--- Passage shown ---
>> START

This Article will focus on how one should think about the rule of law in the international arena. Asking about the rule of law in the international arena is not just asking whether there is such a thing as international law, or what it is, or what we think of particular treaties (such as human rights covenants), or of the value of customary international law, or of the enforceability of international law in our own courts. The phrase "the rule of law" brings to mind a particular set of values and principles associated with the idea of legality. (1) These values and principles are the ancient focus of our allegiance as lawyers. The rule of law is one of the most important sources of the dignity and honor of the legal profession, and an awareness of the principles and values that it comprises ought to be part of all lawyers' professional ethos, something that disciplines the spirit and attitude that lawyers bring to their work.
True, the rule of law is not the only value that lawyers serve. Lawyers must serve justice too, for justice is part of law's promise. (2) And, of course, lawyers serve the interests of their clients and of society generally. But the rule of law constrains lawyers in their pursuit of these other goals: they pursue justice and the social good through the rule of law, not around it or in spite of it. This Article will talk particularly about the obligations the rule of law imposes upon lawyers as they act in various capacities.
Is it clear what the rule of law demands of lawyers in the international arena? Many people think it demands less in the international arena--that it demands less of a national government in the international arena, for example, than in the domestic arena--not just because there is less international law but also because a different attitude toward the rule of law is appropriate in international affairs. This Article is skeptical about that suggestion, and I shall present a number of reasons for rejecting it.

>> END

--- Dataset excerpts ---
>> START

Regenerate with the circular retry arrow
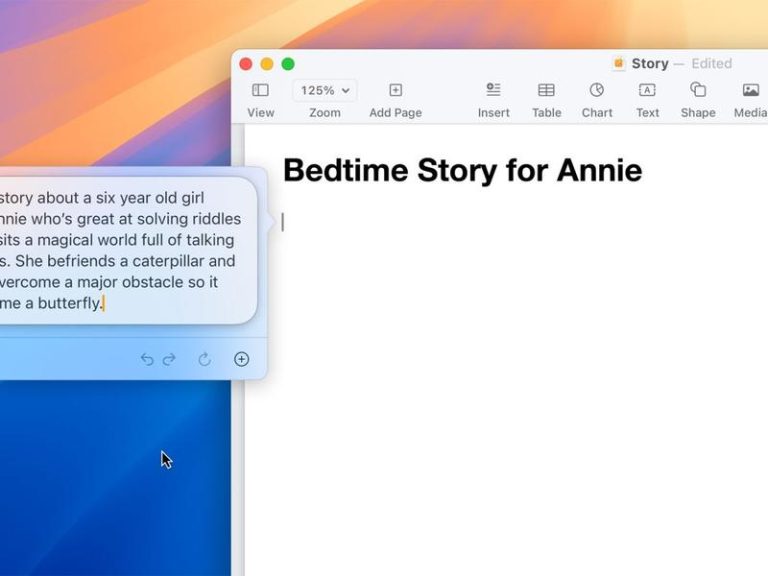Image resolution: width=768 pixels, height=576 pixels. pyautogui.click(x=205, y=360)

>> END
>> START

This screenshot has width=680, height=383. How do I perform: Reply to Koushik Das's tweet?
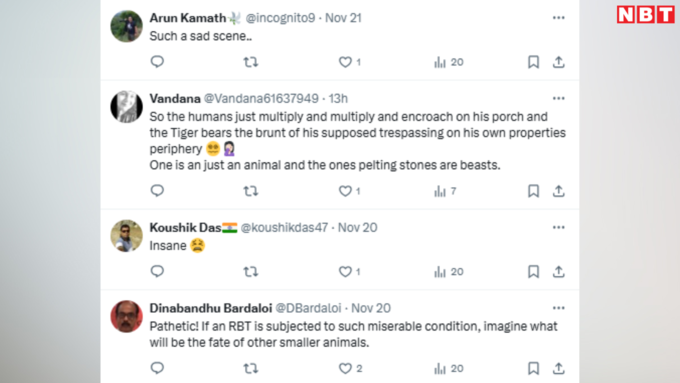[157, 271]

>> END

--- Task directions ---
Reproduce the entire passage on the rule of law in the international arena word for word.

--- Written solution ---
This Article will focus on how one should think about the rule of law in the international arena. Asking about the rule of law in the international arena is not just asking whether there is such a thing as international law, or what it is, or what we think of particular treaties (such as human rights covenants), or of the value of customary international law, or of the enforceability of international law in our own courts. The phrase "the rule of law" brings to mind a particular set of values and principles associated with the idea of legality. (1) These values and principles are the ancient focus of our allegiance as lawyers. The rule of law is one of the most important sources of the dignity and honor of the legal profession, and an awareness of the principles and values that it comprises ought to be part of all lawyers' professional ethos, something that disciplines the spirit and attitude that lawyers bring to their work.
True, the rule of law is not the only value that lawyers serve. Lawyers must serve justice too, for justice is part of law's promise. (2) And, of course, lawyers serve the interests of their clients and of society generally. But the rule of law constrains lawyers in their pursuit of these other goals: they pursue justice and the social good through the rule of law, not around it or in spite of it. This Article will talk particularly about the obligations the rule of law imposes upon lawyers as they act in various capacities.
Is it clear what the rule of law demands of lawyers in the international arena? Many people think it demands less in the international arena--that it demands less of a national government in the international arena, for example, than in the domestic arena--not just because there is less international law but also because a different attitude toward the rule of law is appropriate in international affairs. This Article is skeptical about that suggestion, and I shall present a number of reasons for rejecting it.